SOURCE RECORDS.
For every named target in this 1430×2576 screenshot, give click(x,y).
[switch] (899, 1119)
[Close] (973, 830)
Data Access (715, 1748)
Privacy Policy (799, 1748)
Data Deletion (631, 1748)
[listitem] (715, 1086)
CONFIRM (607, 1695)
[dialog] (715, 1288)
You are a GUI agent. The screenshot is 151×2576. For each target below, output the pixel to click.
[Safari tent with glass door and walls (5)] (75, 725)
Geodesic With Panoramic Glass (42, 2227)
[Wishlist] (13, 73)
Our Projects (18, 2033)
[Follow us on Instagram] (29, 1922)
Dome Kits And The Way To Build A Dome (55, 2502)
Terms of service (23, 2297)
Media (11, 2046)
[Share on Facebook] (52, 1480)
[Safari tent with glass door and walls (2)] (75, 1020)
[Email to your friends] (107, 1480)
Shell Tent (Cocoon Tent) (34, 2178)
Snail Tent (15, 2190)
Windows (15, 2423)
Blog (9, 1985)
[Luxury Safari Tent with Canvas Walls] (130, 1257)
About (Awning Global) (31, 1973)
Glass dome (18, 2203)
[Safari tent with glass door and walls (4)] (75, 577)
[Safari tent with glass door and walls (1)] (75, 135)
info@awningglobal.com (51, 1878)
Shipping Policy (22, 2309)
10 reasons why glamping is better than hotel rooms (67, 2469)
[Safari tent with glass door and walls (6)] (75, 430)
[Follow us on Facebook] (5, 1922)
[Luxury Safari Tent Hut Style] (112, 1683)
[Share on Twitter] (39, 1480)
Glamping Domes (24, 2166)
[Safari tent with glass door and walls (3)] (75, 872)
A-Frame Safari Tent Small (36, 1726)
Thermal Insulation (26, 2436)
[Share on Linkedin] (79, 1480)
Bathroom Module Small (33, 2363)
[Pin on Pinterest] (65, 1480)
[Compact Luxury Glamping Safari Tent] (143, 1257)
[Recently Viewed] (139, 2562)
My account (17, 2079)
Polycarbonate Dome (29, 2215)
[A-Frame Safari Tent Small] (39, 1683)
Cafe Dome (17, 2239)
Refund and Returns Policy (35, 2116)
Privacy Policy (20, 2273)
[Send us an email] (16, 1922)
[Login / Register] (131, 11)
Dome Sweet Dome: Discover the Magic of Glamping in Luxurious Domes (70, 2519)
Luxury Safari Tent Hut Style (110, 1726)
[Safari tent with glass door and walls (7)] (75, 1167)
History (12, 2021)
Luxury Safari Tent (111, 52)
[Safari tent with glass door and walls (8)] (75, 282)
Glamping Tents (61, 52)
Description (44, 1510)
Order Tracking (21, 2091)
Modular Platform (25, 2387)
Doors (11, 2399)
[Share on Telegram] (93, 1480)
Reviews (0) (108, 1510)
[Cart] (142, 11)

WHAT IS EXPECTED. Every entry shown above should be transcribed without alteration.

WRITTEN SOLUTION.
For every named target in this 1430×2576 screenshot, give click(x,y).
[switch] (899, 1119)
[Close] (973, 830)
Data Access (715, 1748)
Privacy Policy (799, 1748)
Data Deletion (631, 1748)
[listitem] (715, 1086)
CONFIRM (607, 1695)
[dialog] (715, 1288)
You are a GUI agent. The screenshot is 151×2576. For each target below, output the pixel to click.
[Safari tent with glass door and walls (5)] (75, 725)
Geodesic With Panoramic Glass (42, 2227)
[Wishlist] (13, 73)
Our Projects (18, 2033)
[Follow us on Instagram] (29, 1922)
Dome Kits And The Way To Build A Dome (55, 2502)
Terms of service (23, 2297)
Media (11, 2046)
[Share on Facebook] (52, 1480)
[Safari tent with glass door and walls (2)] (75, 1020)
[Email to your friends] (107, 1480)
Shell Tent (Cocoon Tent) (34, 2178)
Snail Tent (15, 2190)
Windows (15, 2423)
Blog (9, 1985)
[Luxury Safari Tent with Canvas Walls] (130, 1257)
About (Awning Global) (31, 1973)
Glass dome (18, 2203)
[Safari tent with glass door and walls (4)] (75, 577)
[Safari tent with glass door and walls (1)] (75, 135)
info@awningglobal.com (51, 1878)
Shipping Policy (22, 2309)
10 reasons why glamping is better than hotel rooms (67, 2469)
[Safari tent with glass door and walls (6)] (75, 430)
[Follow us on Facebook] (5, 1922)
[Luxury Safari Tent Hut Style] (112, 1683)
[Share on Twitter] (39, 1480)
Glamping Domes (24, 2166)
[Safari tent with glass door and walls (3)] (75, 872)
A-Frame Safari Tent Small (36, 1726)
Thermal Insulation (26, 2436)
[Share on Linkedin] (79, 1480)
Bathroom Module Small (33, 2363)
[Pin on Pinterest] (65, 1480)
[Compact Luxury Glamping Safari Tent] (143, 1257)
[Recently Viewed] (139, 2562)
My account (17, 2079)
Polycarbonate Dome (29, 2215)
[A-Frame Safari Tent Small] (39, 1683)
Cafe Dome (17, 2239)
Refund and Returns Policy (35, 2116)
Privacy Policy (20, 2273)
[Send us an email] (16, 1922)
[Login / Register] (131, 11)
Dome Sweet Dome: Discover the Magic of Glamping in Luxurious Domes (70, 2519)
Luxury Safari Tent Hut Style (110, 1726)
[Safari tent with glass door and walls (7)] (75, 1167)
History (12, 2021)
Luxury Safari Tent (111, 52)
[Safari tent with glass door and walls (8)] (75, 282)
Glamping Tents (61, 52)
Description (44, 1510)
Order Tracking (21, 2091)
Modular Platform (25, 2387)
Doors (11, 2399)
[Share on Telegram] (93, 1480)
Reviews (0) (108, 1510)
[Cart] (142, 11)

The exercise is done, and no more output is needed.